Gömülü 20 yaş dişi sorunlarını anlatan metne göre şu ifadeler doğru mu? Her birine evet ya da hayır diye cevap verip kararı belirleyen sözleri metinden aynen aktarın.
1. Perikoronitis en çok mandibular 3. molarda belirgindir.
2. Menstruasyonun perikoroniti olumsuz etkilediğini gösteren belirgin bir bulgu vardır.
3. Subakut perikoronitis, uykuyu engelleyen zonklama şeklindeki ağrılarla karakterizedir.

*Verilen Metin*
· · · ·

Gömülü 20 yaş dişi sorunları
Gömülü 20’ lik Diş Sorunları
Tam veya yarı gömülü dişlerin meydana getirdiği komplikasyonlar akut veya kronik olarak meydana gelir.
a) Perikoronitis: Perikoronitis özellikle gömülü 20 yaş dişlerinin neden olduğu bir enfeksiyon şekli olup, yarı sürmüş dişlerde kronu çevreleyen yumuşak dokuların enfeksiyonu olarak tanımlanabilir. Meydana gelen iltihaplanma akut, subakut veya kronik olabilir ve bazı vakalarda ülseratif gingivitis görülebilir. Teorik olarak perikoronitis ağızdaki tüm dişlerde görülebildiği halde vakaların çoğunda en fazla mandibular 3. molarda belirgindir. Parsiyel olarak intifa etmiş dişin üzerindeki dişeti ve diş kronu arasında bir follikül meydana gelir. Bu follikül ağız boşluğu ile iştiraklidir ve klinik muayene sırasında yumuşak dokuda bu açıklık gözlenebilir. Eğer bu boşluktan bir sond sokulursa sondur ucu diş ile temas eder. İltihap muhtemelen follikülde başlar ve üstteki yumuşak dokuları da tutar. Her iki sekste en çok 1630 yaş arasında, en çok ilkbahar ve sonbaharda görülür. Entellektüel bireylerde görülme şansı daha fazladır. Bunun sebebi sosyoekonomik seviyesi düşük toplumda 3. molarların erkenden çekilmesine bağlı olabilir.
Perikoroniti alevlendiren nedenler arasında üst solunum yolu enfeksiyonları, emosyonel stresler, zayıflık ve gebelik (2. trimestırda en çok) sayılabilir. Menstruasyonun olumsuz etkisini gösterecek belirgin bir bulgu ise yoktur.
Tedavi planlamasını iyi yapabilmek için perikoronitisin kliniğini sınıflandırmak gerekir.
♦ Akut perdikoronitis: Çiğneme ile artar, uykuyu engelleyen, komşu sahalara yayılan zonklama şeklindeki ağrılarla karakterizedir. Çeşitli derecelerde trismus olabilir ve hasta ekstraoral şişlik île yutma sırasındaki zorluktan şikayet eder. Muayenede, hastada düşük bir dirençle karşılaşılır. Ateş, nabız ve solunum hızı artmış olur Submandibular lenf nodları şiştir ve palpasyondâ hassastır. Ağız kokusu vardır, ilgili bölgedeki dişeti şişmiştir ve çok hassastır. Ufak bir temas ile altından pü gelir.
♦ Subakut perikoronitis: Ender olarak yayılan, devamlı, kunt bir ağrı ile karakterizedir. istenmeyen tat, ağız içi şişlik ve çenedeki huzursuzluktan şikayet vardır.

· · · ·

*Veri Kesiti*
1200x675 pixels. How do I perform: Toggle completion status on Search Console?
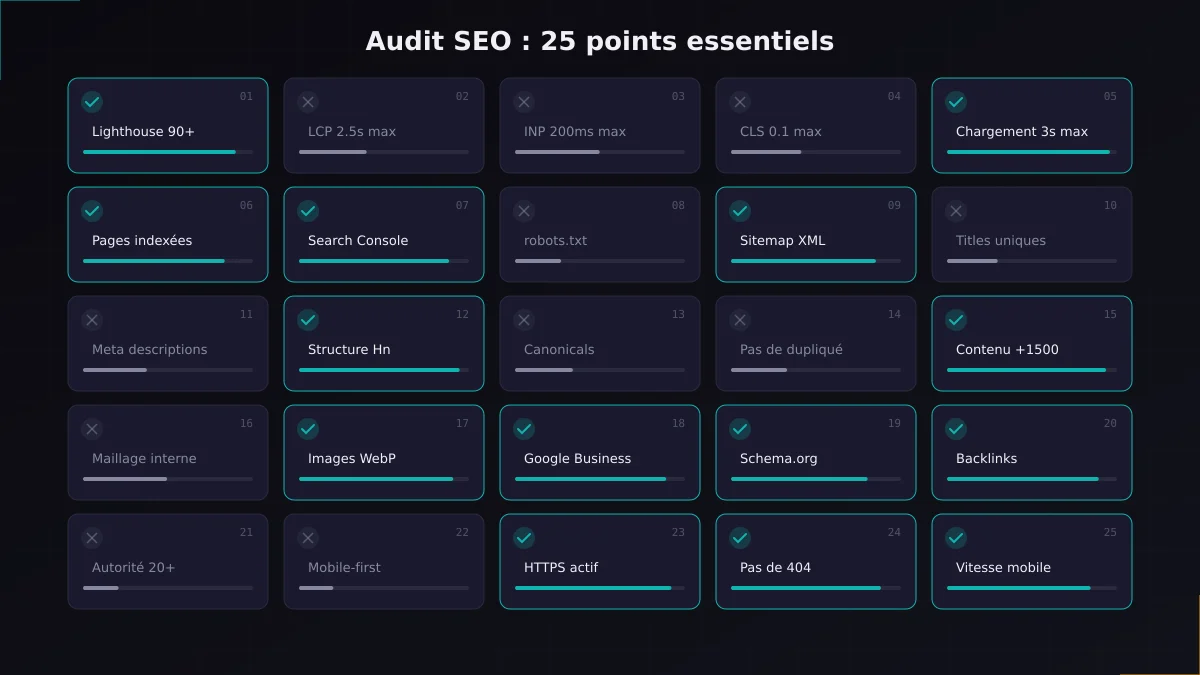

· · · ·

*Tamamlanmış Alıştırma*
1. Evet: "vakaların çoğunda en fazla mandibular 3. molarda belirgindir"
2. Hayır: "Menstruasyonun olumsuz etkisini gösterecek belirgin bir bulgu ise yoktur."
3. Hayır: "Ender olarak yayılan, devamlı, kunt bir ağrı ile karakterizedir."